§ Your objective: Identify each line in the entries below that contains the string "bottom", and copy every such line.

Stored data:
★ ★ ★ ★ ★

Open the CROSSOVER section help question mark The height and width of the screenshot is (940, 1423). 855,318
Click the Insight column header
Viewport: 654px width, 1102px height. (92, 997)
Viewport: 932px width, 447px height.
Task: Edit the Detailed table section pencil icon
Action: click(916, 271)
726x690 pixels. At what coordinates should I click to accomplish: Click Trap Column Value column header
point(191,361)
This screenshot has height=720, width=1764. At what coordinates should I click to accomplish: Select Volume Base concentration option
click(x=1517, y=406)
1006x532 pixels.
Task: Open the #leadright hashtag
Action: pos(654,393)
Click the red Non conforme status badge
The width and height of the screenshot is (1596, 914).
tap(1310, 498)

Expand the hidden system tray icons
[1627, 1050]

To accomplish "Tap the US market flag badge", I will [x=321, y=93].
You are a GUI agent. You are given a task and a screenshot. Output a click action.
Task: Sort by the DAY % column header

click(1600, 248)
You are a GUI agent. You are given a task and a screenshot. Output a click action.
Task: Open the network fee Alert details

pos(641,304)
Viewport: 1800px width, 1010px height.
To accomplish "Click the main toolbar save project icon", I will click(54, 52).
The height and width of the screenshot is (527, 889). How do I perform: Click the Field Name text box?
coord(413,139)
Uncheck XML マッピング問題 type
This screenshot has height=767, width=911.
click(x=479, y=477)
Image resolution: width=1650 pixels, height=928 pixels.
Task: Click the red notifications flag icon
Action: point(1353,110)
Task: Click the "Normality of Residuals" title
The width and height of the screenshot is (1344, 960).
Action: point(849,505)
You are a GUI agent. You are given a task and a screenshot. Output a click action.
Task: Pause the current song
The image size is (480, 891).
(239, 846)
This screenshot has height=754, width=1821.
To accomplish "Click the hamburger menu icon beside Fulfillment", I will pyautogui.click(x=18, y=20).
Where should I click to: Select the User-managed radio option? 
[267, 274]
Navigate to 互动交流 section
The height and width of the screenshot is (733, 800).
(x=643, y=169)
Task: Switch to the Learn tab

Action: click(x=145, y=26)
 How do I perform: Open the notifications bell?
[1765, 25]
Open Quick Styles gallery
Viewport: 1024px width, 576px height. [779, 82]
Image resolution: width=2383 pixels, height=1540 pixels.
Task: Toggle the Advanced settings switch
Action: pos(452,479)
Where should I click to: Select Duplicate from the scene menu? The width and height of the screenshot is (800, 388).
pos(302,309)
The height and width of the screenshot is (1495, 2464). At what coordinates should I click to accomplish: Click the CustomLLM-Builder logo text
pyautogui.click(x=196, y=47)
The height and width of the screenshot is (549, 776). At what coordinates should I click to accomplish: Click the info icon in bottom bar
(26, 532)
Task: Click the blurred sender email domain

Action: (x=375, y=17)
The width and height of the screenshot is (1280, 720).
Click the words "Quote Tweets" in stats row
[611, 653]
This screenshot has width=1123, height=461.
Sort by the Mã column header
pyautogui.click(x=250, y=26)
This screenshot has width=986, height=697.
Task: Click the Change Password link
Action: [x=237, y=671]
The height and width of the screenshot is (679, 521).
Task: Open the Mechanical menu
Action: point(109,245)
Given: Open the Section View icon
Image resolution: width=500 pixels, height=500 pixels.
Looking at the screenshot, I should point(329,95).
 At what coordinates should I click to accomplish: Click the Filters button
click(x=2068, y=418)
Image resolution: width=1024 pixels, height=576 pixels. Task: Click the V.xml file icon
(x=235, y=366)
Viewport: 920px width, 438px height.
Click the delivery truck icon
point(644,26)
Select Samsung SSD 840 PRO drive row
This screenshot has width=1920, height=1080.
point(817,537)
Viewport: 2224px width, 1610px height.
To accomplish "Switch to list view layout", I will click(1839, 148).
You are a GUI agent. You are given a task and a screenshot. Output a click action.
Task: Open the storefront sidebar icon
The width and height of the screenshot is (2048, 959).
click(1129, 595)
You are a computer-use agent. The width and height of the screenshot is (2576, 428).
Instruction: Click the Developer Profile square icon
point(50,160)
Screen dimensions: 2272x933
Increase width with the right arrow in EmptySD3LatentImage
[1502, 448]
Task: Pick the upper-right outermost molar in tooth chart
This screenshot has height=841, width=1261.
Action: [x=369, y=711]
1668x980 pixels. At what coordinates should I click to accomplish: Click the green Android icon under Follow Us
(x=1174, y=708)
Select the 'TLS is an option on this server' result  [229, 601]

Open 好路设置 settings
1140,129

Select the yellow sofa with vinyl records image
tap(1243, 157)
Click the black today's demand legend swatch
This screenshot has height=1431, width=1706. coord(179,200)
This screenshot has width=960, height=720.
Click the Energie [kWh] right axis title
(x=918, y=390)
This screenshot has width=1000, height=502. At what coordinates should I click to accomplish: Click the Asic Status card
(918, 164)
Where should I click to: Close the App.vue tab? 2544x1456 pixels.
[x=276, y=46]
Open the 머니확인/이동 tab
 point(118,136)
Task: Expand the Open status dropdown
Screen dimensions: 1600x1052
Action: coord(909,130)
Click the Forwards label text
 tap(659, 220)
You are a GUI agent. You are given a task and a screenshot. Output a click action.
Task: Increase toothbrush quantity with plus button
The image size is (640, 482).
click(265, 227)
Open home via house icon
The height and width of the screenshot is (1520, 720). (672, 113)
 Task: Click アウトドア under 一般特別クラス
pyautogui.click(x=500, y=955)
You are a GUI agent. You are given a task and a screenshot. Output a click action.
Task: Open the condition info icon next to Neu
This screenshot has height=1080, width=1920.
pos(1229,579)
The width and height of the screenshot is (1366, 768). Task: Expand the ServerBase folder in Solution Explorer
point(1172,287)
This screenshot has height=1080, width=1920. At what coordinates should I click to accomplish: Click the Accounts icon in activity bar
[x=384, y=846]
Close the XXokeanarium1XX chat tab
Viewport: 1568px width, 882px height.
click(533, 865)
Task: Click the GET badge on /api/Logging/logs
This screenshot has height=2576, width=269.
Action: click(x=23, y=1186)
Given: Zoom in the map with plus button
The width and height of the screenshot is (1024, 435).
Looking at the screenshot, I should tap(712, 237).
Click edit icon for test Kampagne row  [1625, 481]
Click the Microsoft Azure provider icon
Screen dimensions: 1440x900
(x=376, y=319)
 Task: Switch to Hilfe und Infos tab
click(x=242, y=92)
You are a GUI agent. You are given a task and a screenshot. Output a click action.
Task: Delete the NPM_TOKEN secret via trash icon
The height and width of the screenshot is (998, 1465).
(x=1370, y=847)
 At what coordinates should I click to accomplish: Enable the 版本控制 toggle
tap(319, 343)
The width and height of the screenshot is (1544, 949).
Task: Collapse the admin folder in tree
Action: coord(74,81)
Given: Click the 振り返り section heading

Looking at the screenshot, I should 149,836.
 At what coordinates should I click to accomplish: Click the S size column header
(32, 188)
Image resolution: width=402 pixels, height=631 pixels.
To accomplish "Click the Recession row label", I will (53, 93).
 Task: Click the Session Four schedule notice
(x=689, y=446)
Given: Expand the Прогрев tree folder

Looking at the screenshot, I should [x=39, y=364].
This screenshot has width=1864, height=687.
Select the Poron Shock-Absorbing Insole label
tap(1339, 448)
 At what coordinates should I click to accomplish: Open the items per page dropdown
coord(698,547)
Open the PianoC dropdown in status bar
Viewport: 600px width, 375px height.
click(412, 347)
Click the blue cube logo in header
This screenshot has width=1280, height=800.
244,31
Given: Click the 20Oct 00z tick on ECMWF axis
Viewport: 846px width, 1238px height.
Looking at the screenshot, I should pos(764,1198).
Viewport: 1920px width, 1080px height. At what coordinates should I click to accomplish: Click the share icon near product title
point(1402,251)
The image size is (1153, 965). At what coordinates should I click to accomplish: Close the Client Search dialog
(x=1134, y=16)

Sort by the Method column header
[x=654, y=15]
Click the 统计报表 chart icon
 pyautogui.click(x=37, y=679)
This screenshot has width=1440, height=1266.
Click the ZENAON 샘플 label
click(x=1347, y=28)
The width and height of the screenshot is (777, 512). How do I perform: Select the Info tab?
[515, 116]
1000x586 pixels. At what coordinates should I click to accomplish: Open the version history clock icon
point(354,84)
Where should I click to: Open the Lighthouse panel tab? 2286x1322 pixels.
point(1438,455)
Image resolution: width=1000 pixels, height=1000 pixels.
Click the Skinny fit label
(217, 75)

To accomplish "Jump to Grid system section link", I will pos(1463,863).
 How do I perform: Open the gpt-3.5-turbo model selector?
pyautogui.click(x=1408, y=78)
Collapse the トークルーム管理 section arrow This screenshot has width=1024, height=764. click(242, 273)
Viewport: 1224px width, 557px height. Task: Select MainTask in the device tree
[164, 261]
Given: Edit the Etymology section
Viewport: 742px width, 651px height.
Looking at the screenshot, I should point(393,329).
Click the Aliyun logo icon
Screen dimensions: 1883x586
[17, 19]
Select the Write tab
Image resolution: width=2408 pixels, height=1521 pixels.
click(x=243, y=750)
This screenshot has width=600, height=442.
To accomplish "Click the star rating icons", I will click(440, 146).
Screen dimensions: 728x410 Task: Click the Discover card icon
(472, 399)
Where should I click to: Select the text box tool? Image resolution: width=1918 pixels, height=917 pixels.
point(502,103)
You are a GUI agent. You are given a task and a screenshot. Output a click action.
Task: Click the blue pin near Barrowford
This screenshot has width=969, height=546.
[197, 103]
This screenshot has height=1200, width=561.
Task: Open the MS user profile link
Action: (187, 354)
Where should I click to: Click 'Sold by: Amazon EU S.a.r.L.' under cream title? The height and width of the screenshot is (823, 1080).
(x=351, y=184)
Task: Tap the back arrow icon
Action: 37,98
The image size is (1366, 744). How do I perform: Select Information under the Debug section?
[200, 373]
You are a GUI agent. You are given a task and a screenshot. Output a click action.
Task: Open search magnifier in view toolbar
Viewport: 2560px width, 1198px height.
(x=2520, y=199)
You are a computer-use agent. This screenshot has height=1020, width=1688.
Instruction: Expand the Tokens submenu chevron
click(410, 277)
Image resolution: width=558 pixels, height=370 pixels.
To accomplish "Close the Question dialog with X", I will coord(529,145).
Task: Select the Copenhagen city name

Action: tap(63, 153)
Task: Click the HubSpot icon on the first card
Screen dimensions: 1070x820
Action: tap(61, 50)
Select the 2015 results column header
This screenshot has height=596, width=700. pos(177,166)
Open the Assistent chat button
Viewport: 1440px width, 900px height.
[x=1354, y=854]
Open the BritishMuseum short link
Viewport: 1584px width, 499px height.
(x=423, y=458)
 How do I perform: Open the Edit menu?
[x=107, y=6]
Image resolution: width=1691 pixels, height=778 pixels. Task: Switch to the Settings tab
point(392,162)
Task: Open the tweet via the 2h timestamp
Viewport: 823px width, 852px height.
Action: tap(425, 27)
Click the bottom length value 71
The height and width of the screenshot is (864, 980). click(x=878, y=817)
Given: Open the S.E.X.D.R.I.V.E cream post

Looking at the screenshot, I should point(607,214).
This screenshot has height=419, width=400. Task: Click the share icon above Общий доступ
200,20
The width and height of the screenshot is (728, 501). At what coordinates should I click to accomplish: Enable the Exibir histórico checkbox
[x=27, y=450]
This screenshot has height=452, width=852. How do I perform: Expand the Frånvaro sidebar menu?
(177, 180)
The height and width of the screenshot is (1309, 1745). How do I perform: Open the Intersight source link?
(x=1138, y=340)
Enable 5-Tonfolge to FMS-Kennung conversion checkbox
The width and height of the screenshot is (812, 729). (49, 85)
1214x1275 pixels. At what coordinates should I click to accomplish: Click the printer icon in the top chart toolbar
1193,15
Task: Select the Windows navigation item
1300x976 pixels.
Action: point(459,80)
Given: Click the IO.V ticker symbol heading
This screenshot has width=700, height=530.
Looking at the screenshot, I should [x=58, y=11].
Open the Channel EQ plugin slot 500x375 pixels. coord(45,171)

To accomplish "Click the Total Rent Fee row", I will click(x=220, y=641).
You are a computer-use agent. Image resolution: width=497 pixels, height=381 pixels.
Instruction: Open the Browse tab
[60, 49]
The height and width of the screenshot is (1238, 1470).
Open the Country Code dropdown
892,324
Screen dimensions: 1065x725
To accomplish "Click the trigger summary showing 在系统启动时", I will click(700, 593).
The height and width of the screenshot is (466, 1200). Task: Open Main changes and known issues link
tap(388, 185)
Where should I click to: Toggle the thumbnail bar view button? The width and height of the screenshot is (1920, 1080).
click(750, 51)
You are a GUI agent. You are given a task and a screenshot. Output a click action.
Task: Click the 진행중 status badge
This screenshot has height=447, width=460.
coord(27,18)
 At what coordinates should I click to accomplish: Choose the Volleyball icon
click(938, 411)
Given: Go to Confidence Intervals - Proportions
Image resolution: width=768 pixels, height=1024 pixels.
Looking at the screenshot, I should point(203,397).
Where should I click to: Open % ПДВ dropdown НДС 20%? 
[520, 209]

★ ★ ★ ★ ★

§ Correct response:
The height and width of the screenshot is (549, 776). At what coordinates should I click to accomplish: Click the info icon in bottom bar
Click the bottom length value 71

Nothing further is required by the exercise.